2 c all-purpose flour
1/2 c brown sugar, packed
6 tablespoons granulated sugar
1 1/4 tsp ground cinnamon
1/2 tsp ground ginger
1 tsp baking soda
1/2 tsp baking powder
1 tsp salt
1 c old-fashioned rolled oats
3 large eggs
3/4 c vegetable oil
2 tsp pure vanilla extract
2 c grated zucchini (about 2 medium zucchini)

Preheat your oven to 350°F and grease a 9 x 5 loaf pan (use a ruler, don’t eyeball the pan measurements if you’re only 80% sure.)

In a large bowl, mix together the flour, brown sugar, granulated sugar, cinnamon, ginger, baking soda, baking powder and salt. Next, stir in the oats. Proceed to make a “well” in the middle of the bowl (basically push everything up around the sides so the middle is shallow.)

In a separate bowl, whisk together the eggs, oil and vanilla.
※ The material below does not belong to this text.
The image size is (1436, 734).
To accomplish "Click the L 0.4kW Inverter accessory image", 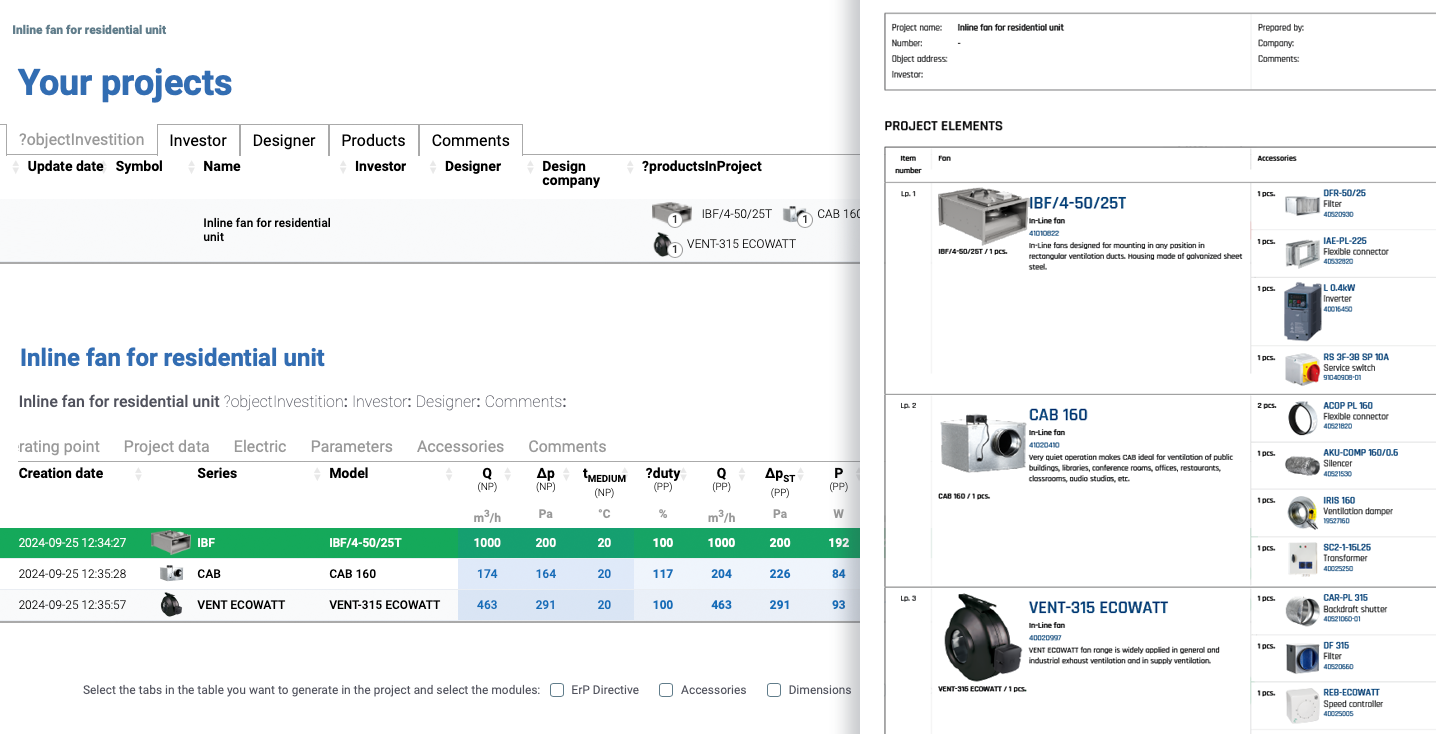I will click(x=1302, y=312).
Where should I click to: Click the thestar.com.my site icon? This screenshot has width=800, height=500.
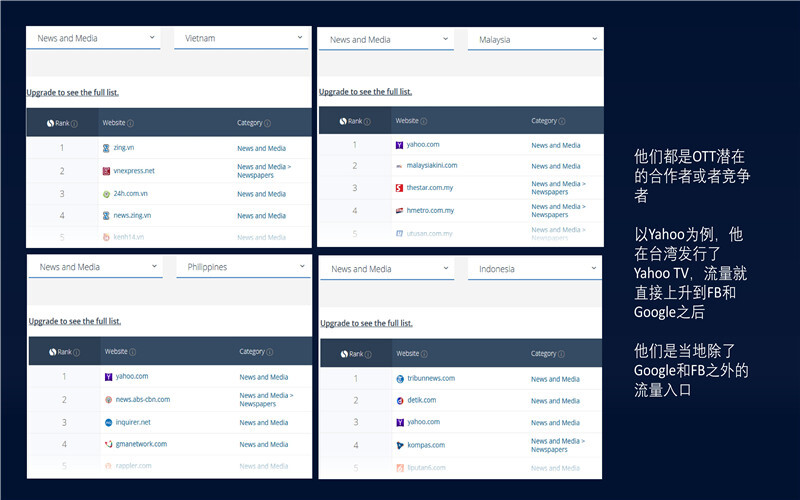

Pour this mixture into that fancy manmade well/valley you so gracefully constructed and mix everything together lightly. Gently fold in the grated zucchini until everything is well incorporated.

Pour the batter into the loaf pan (remember, it shouldn’t fill the pan to the top; if it does, scoop some out. Please.) Smooth the batter on top with a spatula, mounding it up in the center. Bake for 60-65 minutes, or until a toothpick test (puncturing the center of the loaf) comes out clean. Let it cool in the pan for at least 10 minutes before popping it out, then another 10 minutes or more before slicing.

This can be breakfast, second breakfast, late afternoon snack, a la mode dessert, whatever you wish. Wrapped in wax paper and tin foil, it can last for days.